Tuesday, February 17, 2009

I don't get no respect (Mar 6)

The late American stand-up comic Jacob Cohen / Jack Roy (better known by his stage name of "Rodney Dangerfield") had a trademark line: "I don't get no respect." With a deadpan[1] delivery, he kept audiences howling with one improbable scenario after another. A few that are suitable for mixed company go like this:
I don't get no respect. Last week I told my psychiatrist, "I keep thinking about suicide." He told me from now on I have to pay in advance.
I tell ya when I was a kid, all I knew was rejection. My yo-yo, it never came back!
Most of the early life of Jesus is a mystery. He lived an ordinary, unremarkable life as son, big brother, and junior carpenter. Apparently, he was good at his trade: Justin Martyr reported that wooden plows Jesus made were still in use more than a century later. When he received his call to preach, and began touring the country working miracles and explaining God's Kingdom, word got back home. The hometown folks were curious. Then, when he finally addressed the local synagogue, they were scandalized. He may have put on freshly washed apparel, but he did not soar in wearing a halo. The people marveled at the elegance of his oration -- but did not at all like what they heard. In Luke's gospel, we get a more detailed report of the sermon. Here, though, Mark focuses on the audience reaction:
Mar 6:1 İsa oradan ayrılarak kendi memleketine gitti. Öğrencileri de ardından gittiler.
Mar 6:2 Şabat Günü olunca İsa havrada öğretmeye başladı. Söylediklerini işiten birçok kişi şaşıp kaldı. "Bu adam bunları nereden öğrendi?" diye soruyorlardı. "Kendisine verilen bu bilgelik nedir? Nasıl böyle mucizeler yapabiliyor?
Mar 6:3 Meryem'in oğlu, Yakup, Yose, Yahuda ve Simun'un kardeşi olan marangoz değilmi bu? Kızkardeşleri burada, aramızda yaşamıyor mu?" Ve gücenip O'nu reddettiler.
Mar 6:4 İsa da onlara, "Bir peygamber, kendi memleketinden, akraba çevresinden ve kendi evinden başka yerde hor görülmez" dedi.
Mar 6:5 Orada birkaç hastayı, üzerlerine ellerini koyarak iyileştirmekten başka hiçbir mucize yapamadı.
Mar 6:6 Halkın imansızlığına şaşıyordu. İsa çevredeki köyleri dolaşıp öğretiyordu.
And, a few words for today:
  • şaşmak -- to be astonished. şaşıp kaldı -- they were astonished / fell into astonishment. şaşıyordu -- He was astonished.
  • Bu adam bunları nereden öğrendi?-- This man / these / from where come / teachings?
  • Kendisine verilen bu bilgelik nedir? -- Who gave (him) this knowledge?
  • Nasıl böyle mucizeler yapabiliyor? -- How / these miracles / is he able to do?
They went on to discuss his ancestery, calling him "Mary's son" (Meryem'in oğlu) -- which must have been an insult in a patriarchal culture, that usually identified people by their fathers. People back then could count to nine, and Jesus was born full-term but three months ahead of schedule.

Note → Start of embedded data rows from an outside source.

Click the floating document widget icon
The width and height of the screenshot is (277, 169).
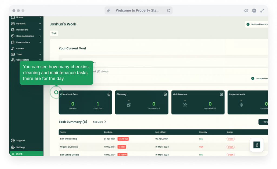tap(257, 145)
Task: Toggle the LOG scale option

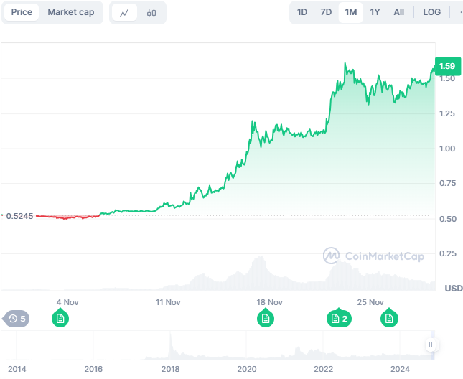Action: [432, 12]
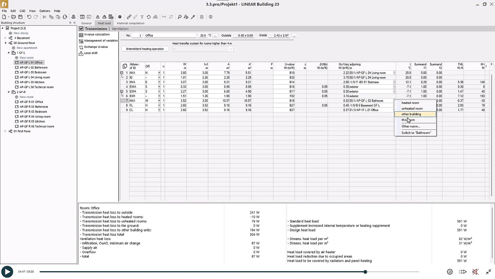Click the trash can delete icon

pyautogui.click(x=202, y=17)
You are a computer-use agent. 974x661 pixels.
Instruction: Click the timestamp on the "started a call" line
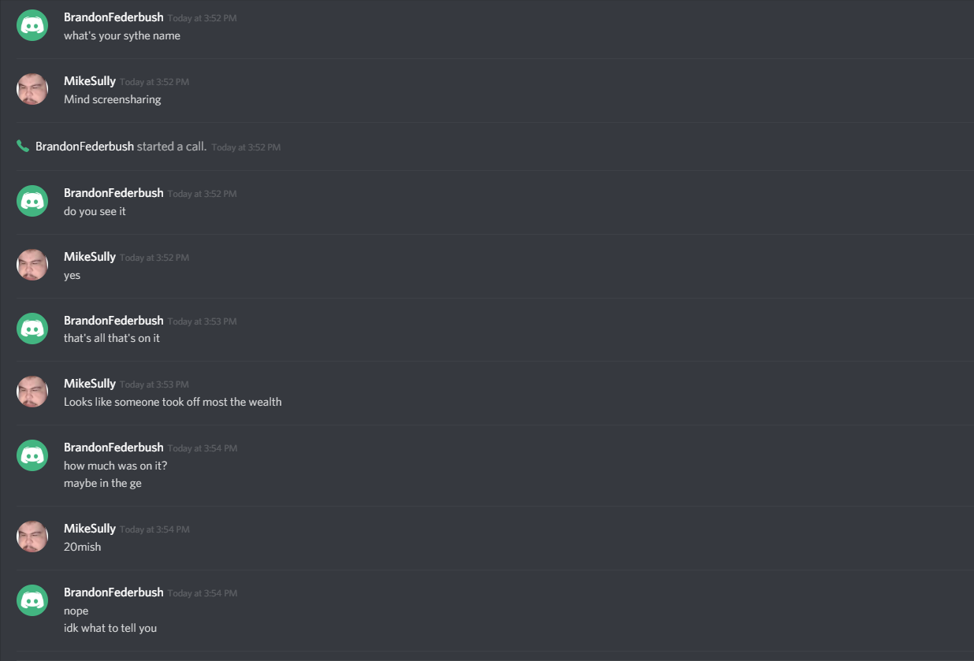point(246,147)
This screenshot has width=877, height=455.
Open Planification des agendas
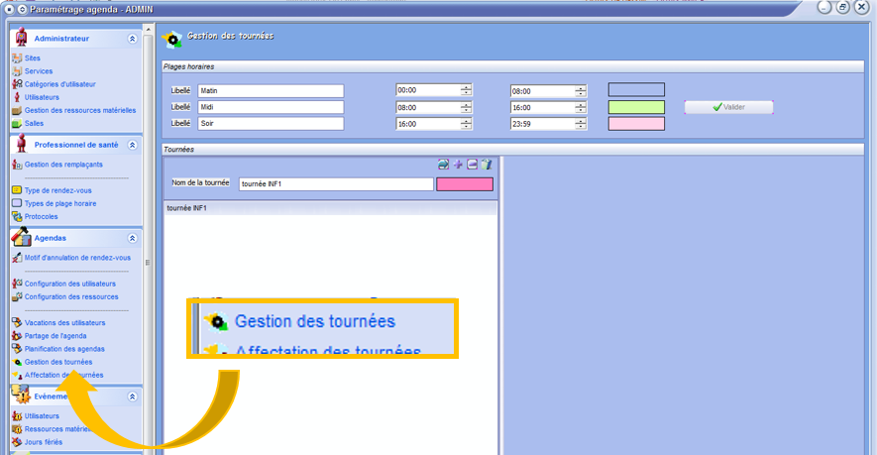[x=64, y=349]
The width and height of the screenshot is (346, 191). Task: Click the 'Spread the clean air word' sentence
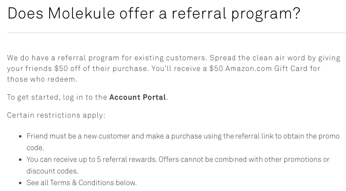[x=275, y=58]
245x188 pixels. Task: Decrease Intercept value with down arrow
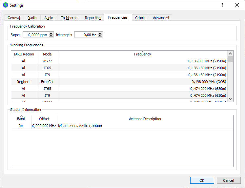(100, 36)
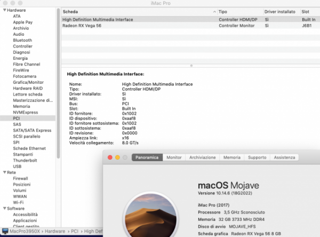Switch to the Monitor tab

tap(174, 158)
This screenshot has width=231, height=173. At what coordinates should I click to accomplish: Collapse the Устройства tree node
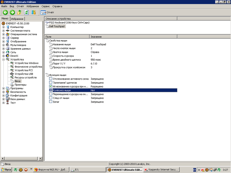click(3, 59)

As this story begins, the people are astonished. When it ends, Jesus is astonished. The obdurate unbelief of his own people surprised even the Messiah. As John put it, "He came unto his own, and his own received him not."

To some extent, this may have been the "consultant effect." A consultant, the American idiom tells us, is "someone fifty miles from home with a briefcase."[2] Or, maybe we are blind to that which is closest to us. Familiarity breeds contempt, the old proverb says.

Or, maybe Jesus presents himself in deniable form. It takes faith to view the universe through the lens of one man's biography, and faith is how we interface with our Creator.

[1] "deadpan" means -- with a straight face that is incongruous with the hilarious comments being uttered. Frequently adopted by the "straight man" in comic duos.

[2] Or, "someone who borrows your watch, tells you the time, then charges you for that service."